=== Exercise data ===

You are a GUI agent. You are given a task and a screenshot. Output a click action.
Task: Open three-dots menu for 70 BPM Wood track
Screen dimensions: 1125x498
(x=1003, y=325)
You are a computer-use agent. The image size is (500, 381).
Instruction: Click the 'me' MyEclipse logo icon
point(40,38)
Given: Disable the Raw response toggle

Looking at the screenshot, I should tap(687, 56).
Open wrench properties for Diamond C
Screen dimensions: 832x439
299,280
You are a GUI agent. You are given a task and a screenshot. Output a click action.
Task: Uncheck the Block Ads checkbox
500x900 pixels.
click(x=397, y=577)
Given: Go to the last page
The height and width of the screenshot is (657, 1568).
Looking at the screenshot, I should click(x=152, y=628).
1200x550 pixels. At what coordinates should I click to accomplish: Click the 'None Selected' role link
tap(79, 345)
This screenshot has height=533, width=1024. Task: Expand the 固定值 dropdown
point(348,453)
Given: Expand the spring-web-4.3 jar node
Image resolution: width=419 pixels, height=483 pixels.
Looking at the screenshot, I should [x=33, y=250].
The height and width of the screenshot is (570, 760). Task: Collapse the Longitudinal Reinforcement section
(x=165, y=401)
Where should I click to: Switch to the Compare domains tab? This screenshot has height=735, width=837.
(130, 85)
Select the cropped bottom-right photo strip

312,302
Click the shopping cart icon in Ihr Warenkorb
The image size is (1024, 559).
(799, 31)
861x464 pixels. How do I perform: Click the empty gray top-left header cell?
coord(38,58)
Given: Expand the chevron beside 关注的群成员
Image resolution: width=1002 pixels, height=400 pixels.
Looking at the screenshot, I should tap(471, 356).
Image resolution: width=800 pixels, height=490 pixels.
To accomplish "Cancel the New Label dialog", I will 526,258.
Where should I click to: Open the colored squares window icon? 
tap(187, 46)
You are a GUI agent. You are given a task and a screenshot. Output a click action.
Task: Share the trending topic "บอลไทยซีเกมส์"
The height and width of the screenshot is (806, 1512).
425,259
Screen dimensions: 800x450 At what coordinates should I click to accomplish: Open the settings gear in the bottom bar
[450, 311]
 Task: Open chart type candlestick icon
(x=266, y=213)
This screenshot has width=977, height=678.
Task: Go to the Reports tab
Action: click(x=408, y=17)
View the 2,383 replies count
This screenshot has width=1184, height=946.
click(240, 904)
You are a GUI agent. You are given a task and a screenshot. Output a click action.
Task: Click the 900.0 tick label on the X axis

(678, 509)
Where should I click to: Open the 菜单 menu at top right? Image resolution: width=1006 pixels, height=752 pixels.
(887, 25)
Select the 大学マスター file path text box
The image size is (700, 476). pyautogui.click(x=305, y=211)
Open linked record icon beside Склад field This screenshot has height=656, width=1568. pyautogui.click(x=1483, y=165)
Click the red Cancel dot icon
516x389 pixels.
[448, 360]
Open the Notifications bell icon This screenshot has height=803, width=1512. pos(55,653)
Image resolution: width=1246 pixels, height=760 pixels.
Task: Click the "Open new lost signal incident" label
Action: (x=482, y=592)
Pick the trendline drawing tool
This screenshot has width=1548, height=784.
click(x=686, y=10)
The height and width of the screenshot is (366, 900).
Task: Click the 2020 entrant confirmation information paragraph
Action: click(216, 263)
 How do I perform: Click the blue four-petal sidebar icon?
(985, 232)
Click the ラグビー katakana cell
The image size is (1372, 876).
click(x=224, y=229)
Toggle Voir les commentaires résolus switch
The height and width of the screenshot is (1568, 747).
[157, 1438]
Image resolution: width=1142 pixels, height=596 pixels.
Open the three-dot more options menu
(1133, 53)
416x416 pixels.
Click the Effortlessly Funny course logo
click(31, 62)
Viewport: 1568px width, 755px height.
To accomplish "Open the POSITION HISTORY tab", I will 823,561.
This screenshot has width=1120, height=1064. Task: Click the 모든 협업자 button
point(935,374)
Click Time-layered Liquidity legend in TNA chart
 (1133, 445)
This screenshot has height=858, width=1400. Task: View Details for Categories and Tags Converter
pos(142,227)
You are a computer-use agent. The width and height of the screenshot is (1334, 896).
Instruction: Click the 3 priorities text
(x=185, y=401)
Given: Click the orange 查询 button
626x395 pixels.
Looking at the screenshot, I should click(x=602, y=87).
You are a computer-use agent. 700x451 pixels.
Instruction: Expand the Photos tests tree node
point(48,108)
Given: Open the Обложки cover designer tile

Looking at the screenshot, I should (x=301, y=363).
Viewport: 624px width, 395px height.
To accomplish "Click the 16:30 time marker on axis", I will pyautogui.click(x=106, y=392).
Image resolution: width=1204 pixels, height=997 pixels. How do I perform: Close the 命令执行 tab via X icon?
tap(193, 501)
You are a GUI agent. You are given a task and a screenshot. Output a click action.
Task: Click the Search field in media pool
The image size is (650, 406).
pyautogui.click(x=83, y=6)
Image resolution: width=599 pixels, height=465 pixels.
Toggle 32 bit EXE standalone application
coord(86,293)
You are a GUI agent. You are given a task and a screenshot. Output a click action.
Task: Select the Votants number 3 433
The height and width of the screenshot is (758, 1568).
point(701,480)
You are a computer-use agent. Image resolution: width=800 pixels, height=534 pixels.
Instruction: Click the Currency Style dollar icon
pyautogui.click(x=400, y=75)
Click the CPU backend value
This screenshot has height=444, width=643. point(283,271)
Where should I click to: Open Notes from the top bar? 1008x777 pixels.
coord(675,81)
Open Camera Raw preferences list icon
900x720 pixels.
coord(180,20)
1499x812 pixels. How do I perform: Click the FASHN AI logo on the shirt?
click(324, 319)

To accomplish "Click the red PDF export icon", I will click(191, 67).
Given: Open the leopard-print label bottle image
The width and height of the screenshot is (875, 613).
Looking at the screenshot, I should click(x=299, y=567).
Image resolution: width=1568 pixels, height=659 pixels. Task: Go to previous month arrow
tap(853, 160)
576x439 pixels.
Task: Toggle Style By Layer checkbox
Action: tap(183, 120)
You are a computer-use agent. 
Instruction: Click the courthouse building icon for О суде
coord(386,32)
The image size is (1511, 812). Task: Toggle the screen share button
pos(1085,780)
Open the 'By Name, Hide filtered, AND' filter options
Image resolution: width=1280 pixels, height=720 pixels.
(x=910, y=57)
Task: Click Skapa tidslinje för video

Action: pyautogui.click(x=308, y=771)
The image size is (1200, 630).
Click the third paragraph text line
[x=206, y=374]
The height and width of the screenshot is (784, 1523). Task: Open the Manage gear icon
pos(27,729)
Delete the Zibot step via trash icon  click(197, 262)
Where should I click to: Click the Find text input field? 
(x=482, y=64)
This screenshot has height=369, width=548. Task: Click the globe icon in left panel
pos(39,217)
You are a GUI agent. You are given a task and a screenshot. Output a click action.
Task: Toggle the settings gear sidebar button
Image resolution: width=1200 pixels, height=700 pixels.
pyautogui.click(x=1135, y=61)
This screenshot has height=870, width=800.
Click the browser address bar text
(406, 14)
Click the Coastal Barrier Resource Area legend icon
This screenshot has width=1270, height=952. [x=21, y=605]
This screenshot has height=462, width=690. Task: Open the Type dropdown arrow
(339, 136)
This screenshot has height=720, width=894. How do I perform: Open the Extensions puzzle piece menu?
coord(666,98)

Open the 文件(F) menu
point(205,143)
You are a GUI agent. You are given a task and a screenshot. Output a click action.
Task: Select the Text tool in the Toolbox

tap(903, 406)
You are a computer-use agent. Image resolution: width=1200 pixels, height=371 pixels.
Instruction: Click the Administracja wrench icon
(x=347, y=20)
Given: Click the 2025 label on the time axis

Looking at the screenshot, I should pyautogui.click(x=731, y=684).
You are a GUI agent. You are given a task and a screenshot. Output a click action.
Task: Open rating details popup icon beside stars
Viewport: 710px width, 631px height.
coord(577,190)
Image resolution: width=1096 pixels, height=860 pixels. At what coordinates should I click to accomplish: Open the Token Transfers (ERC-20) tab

===

Check each line of the data for the string "will" and state how many lines contain it, without any other output.

Response below: 4